Directions for this task:
Within the entries below, output exactly the lines between the line containing "Image resolution: width=1600" and the line containing "Task: Open the Help info bubble icon", inclusive, and omit any picture.

━━━━━ Extracted records ━━━━━

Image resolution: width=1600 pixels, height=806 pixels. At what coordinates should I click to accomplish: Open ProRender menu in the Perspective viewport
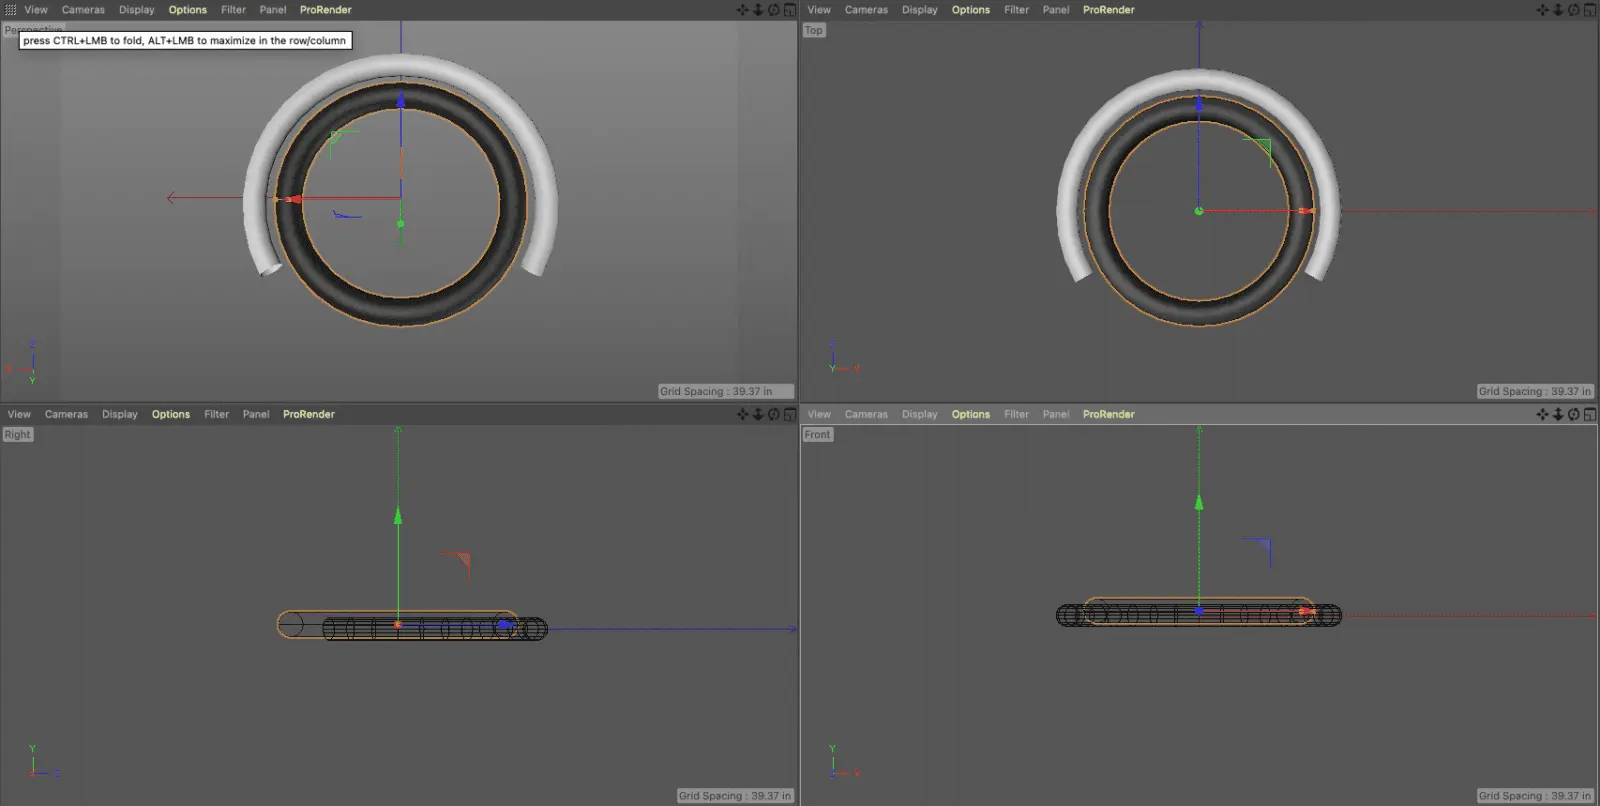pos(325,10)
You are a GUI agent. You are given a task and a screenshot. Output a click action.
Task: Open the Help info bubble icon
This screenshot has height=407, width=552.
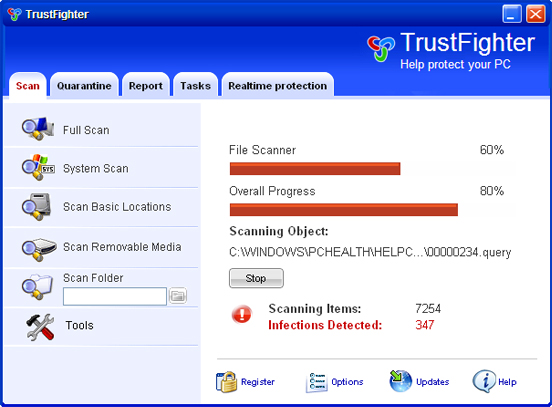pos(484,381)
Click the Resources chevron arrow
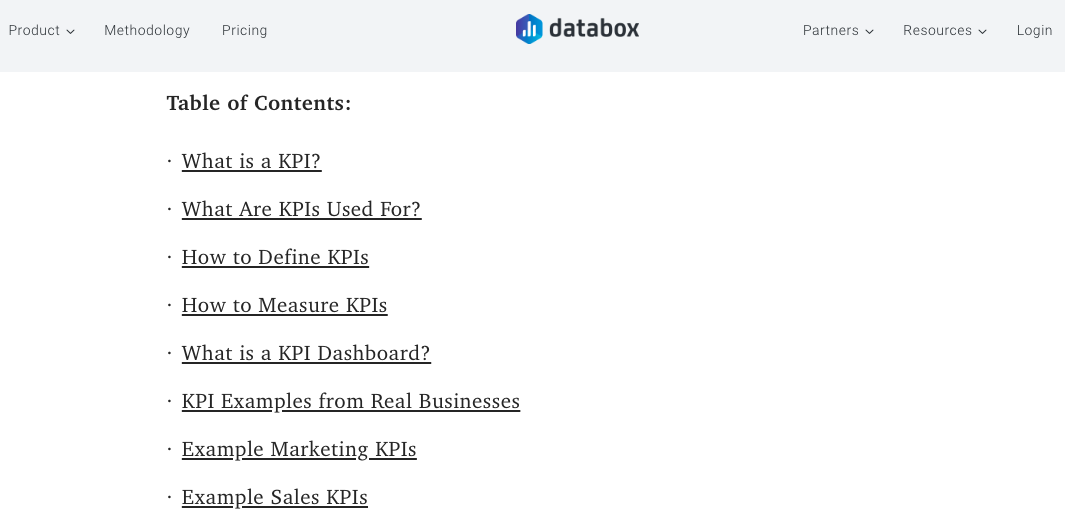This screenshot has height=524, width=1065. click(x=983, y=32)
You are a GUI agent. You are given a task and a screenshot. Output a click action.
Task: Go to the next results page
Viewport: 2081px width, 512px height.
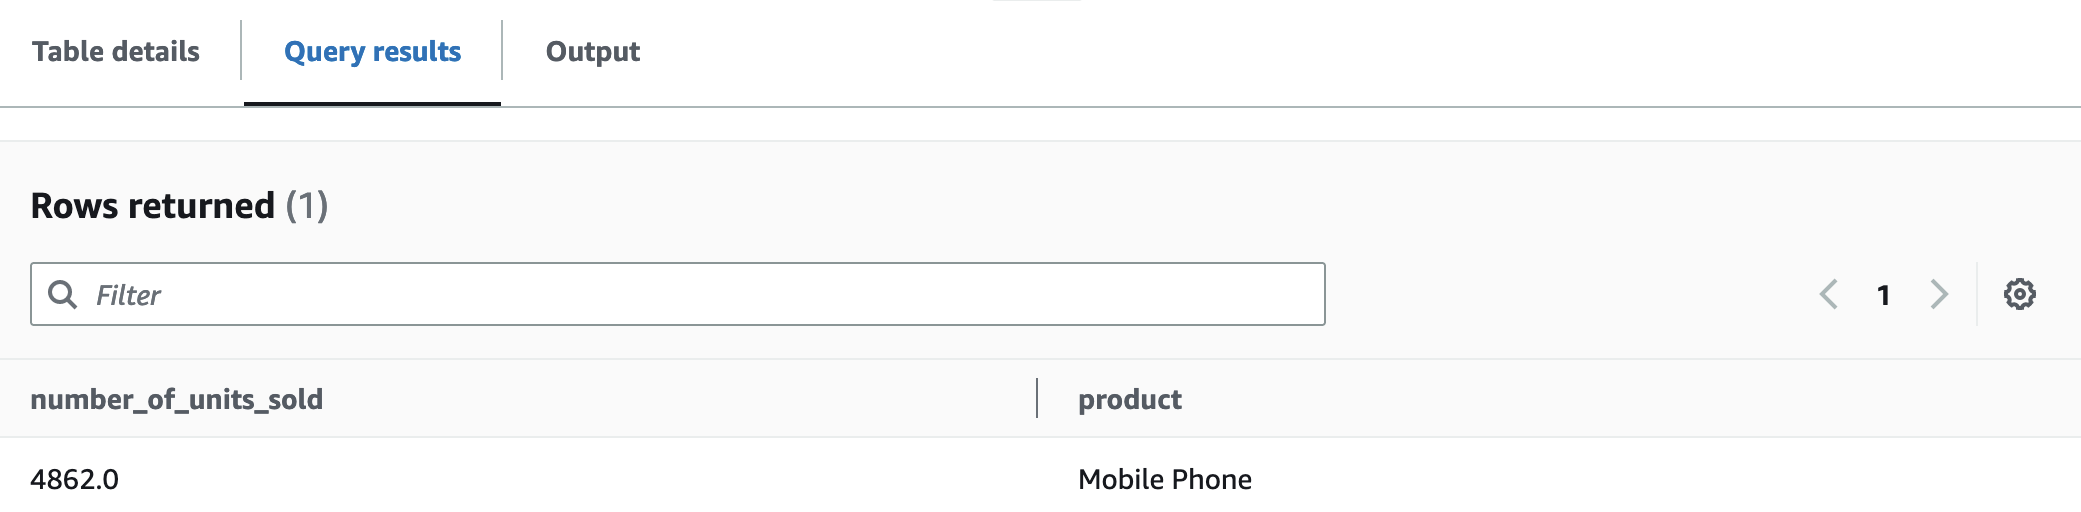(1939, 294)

━━━━━
━━━━━ Extracted records ━━━━━

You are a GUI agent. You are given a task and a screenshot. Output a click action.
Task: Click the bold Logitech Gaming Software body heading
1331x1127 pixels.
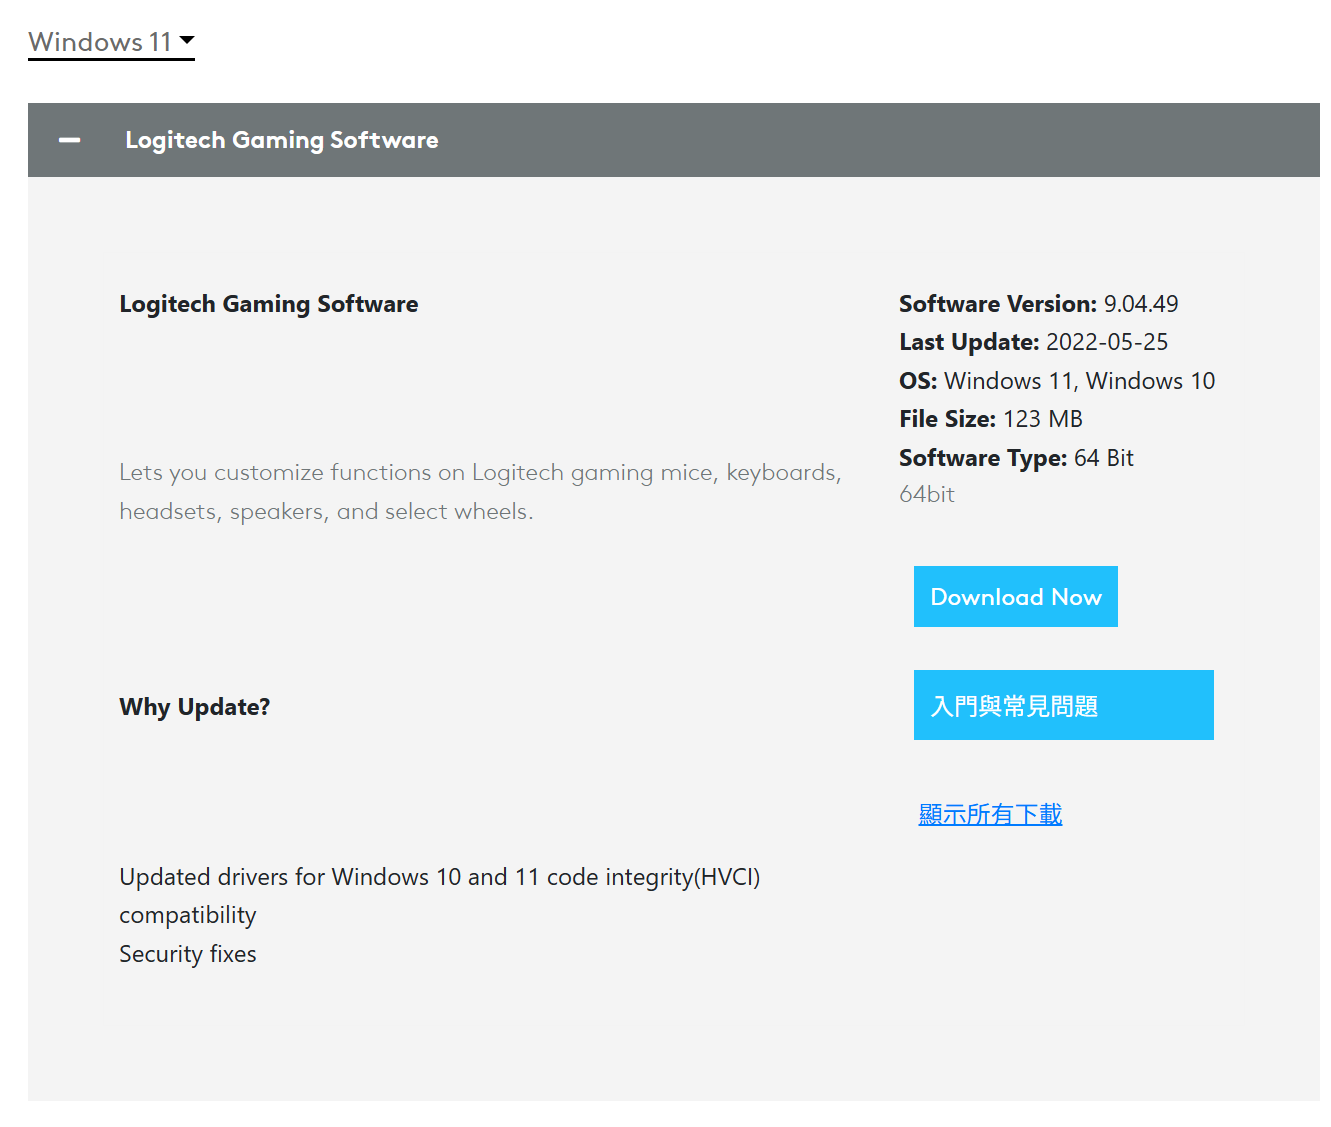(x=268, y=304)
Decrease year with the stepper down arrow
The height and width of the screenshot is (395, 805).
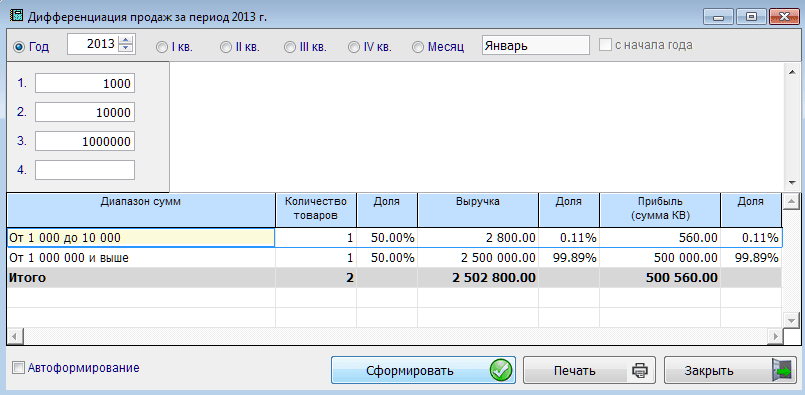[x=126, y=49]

━━━━━
━━━━━ Extracted records ━━━━━

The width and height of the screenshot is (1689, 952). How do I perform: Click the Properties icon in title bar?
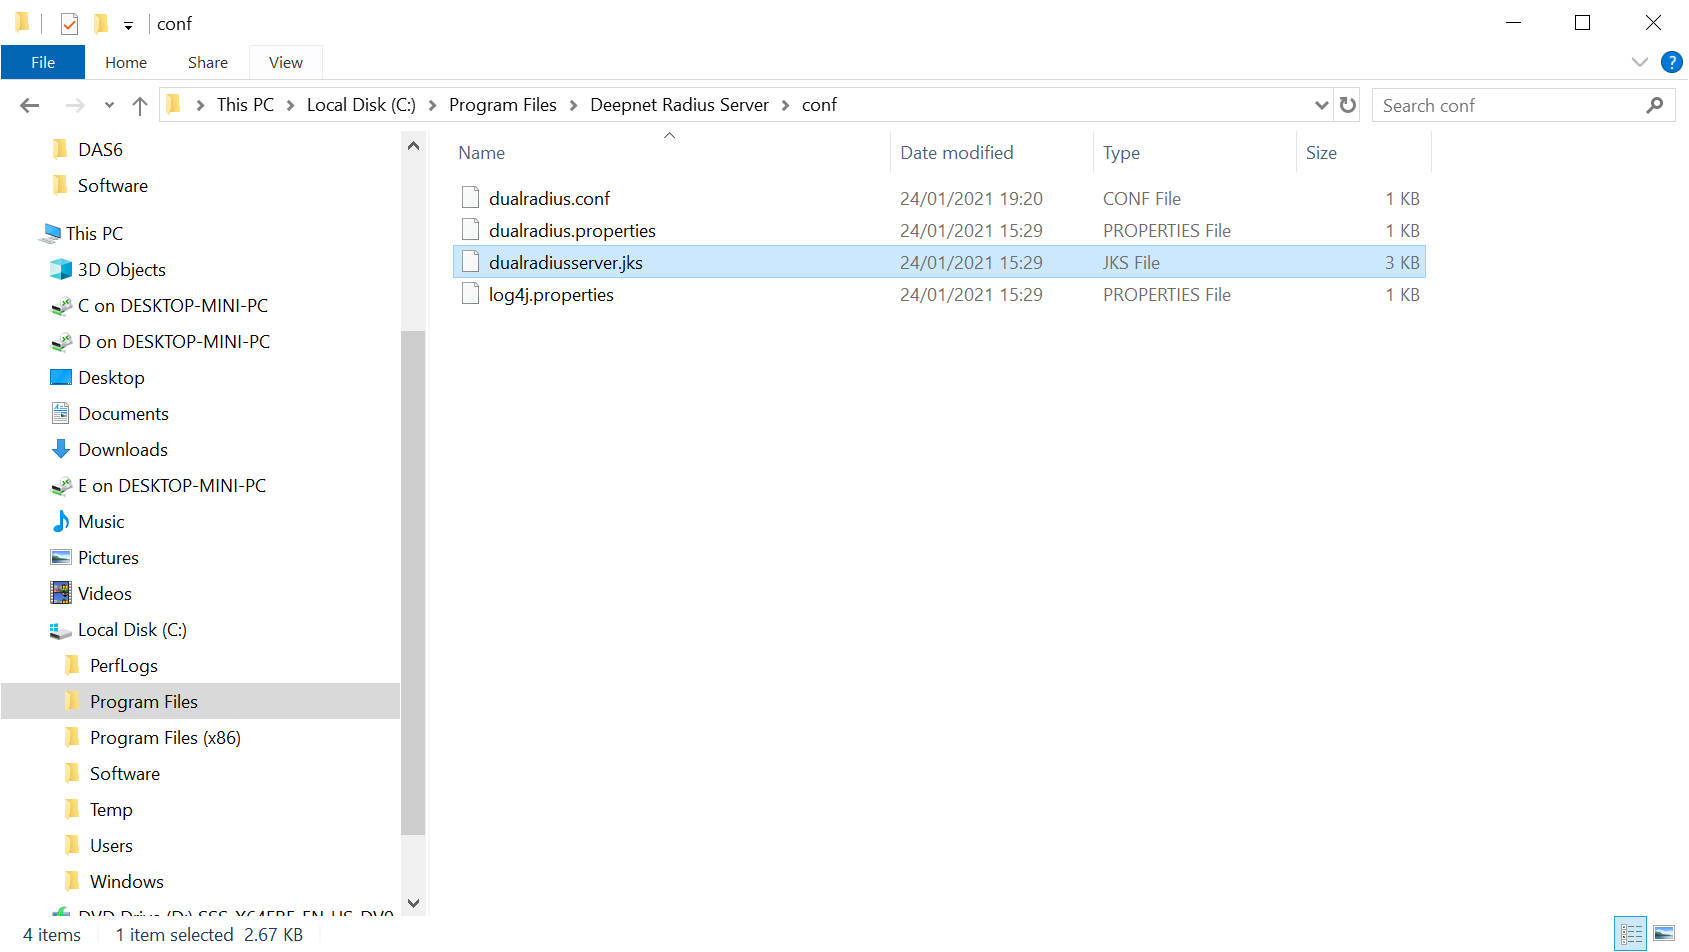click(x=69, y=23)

━━━━━

Written solution:
Image resolution: width=1600 pixels, height=806 pixels. At what coordinates should I click to accomplish: Open ProRender menu in the Perspective viewport
pos(325,10)
You are a GUI agent. You are given a task and a screenshot. Output a click action.
Task: Open the Help info bubble icon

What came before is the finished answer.